The question, then, is: Who should pay? Are seniors, students, the poor and working class expected to continue to make all the sacrifices? Or will those who benefit the most from the laws -- and in many cases lack of laws — of our nation pay their fair share and fully contribute to the rebuilding of this country.

Modest taxes on Wall Street transfers is a chance for America to make game-changing investments in our people and our infrastructure. It is also a means of making sure bankers on Wall Street pay their fair share.

This isn’t another “Grand Bargain” where everybody loses — it’s a Grand Vision for a better tomorrow, built by American investment and ingenuity, and funded by the part of our economy that is already humming along.

The fact is that I pay a sales tax when I buy clothes for my daughter, but there is no tax on Wall Street trades.

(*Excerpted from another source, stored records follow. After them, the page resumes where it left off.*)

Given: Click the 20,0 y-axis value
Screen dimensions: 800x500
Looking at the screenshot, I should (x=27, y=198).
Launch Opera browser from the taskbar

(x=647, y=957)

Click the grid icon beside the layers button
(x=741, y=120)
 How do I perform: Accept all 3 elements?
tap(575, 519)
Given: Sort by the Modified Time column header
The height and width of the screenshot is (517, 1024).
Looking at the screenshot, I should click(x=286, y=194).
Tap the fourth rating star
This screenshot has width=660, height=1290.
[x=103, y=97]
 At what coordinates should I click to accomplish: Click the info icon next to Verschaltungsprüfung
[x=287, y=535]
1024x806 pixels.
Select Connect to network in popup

All a transaction tax would do is close this loophole exception for Wall Street, which would generate $350 billion that we can invest in projects and programs that help all Americans.

According to a 2013 poll by Hart Research Associates, 62 percent of Americans support a small tax on stock, bond and market trades. The same poll found that nearly two-thirds of Americans want corporations to pay more in taxes.

And yet in Washington, conservatives continue to push for massive cuts, and refuse to have new revenues on the table in any budget negotiations. Meanwhile a number of Democrats show signs of buying into an austerity agenda, negotiating with themselves before the negotiations have actually begun. Not only is this bad policy, it’s bad politics. The American people support raising revenues — politicians, especially Democrats, just have to put their finger in the wind on this one and do the right thing.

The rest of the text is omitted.